The last audio with Amber is dated late 2020, by September 2021, just as my mum's chemo had come to end, Amber started to experience very real violence in the world. Which meant that she could not attend school and was too afraid to leave the house. When overwhelm really took over, she was unable to talk. A void of beautiful blue eyes. The term used was selective mute, which I hate. There is nothing selective about it. She did not choose not to talk, the outside world got so scary and her feelings were so big that she could not talk. This was a lot for a kid who never shut up. And it was a lot for me. We had always talked so much; Debated, joked, argued, sang and just in general loud silliness. I realised how much I had invested in how we communicated and I deeply hated our silence. 

 

I couldn’t really recover from the pandemic, caring for my disabled mum, and a very unwell daughter, so I gave up the PhD after seven years from 2015-2022. Two years later I had a formal NHS ADHD diagnosis which has helped me to understand a lot about how I make work and why I could not do certain things on my own without support structures in place. And also, how trauma affects the ADHD mind; not just the lived experience of a world not designed for them (me), but also how traumatic experiences intersect with ADHD responses. But again, that’s another story and probably an arts project.  

 

Amber went through a habit of saying the phrase ‘Say Less’ which is a slang term meaning I understand or I agree, or say no more. It became a bit of a habit and she would say it when asked a question or at the end of a sentence. But to me it felt like suppressed emotions, not saying the real things: hurt, guilt or shame. Or maybe, I was, as I always am, projecting? I was defo taught to say less, but then also asked to say more, but only about the things were someone else’s truth not my own. 

 

Amber is now 18 and has consented to me writing about her experiences, but is this ethical? Can you give true active consent to your mum? I honestly don’t know if you can. And importantly, I don’t feel that 18 is old enough to know whether you are truly ok for your dickhead mum to share your stories in a play or whatever. So as her mum, but also as my mum's daughter, I have censored a lot as an autobiographical artist; my truths and memories of our shared experiences and trauma touched on but not explicit. A very different version of; Say less fam.

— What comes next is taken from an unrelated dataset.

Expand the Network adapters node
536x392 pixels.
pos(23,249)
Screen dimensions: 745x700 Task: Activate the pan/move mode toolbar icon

This project exists because of these three women who pushed me, hurt me, loved me, crushed me, questioned me, taught me, supported me, silenced me, smothered me, held me, made me. And they are the women that I struggled to be honest with the most. Saying what I think to those women need to hear is inherent to me, even if I don't agree or it is not my truth. A perceived protection for others and myself but in truth it is harmful to us all.

 

So I say this with all honesty to all the daughters, but especially my own, Say More, Fam.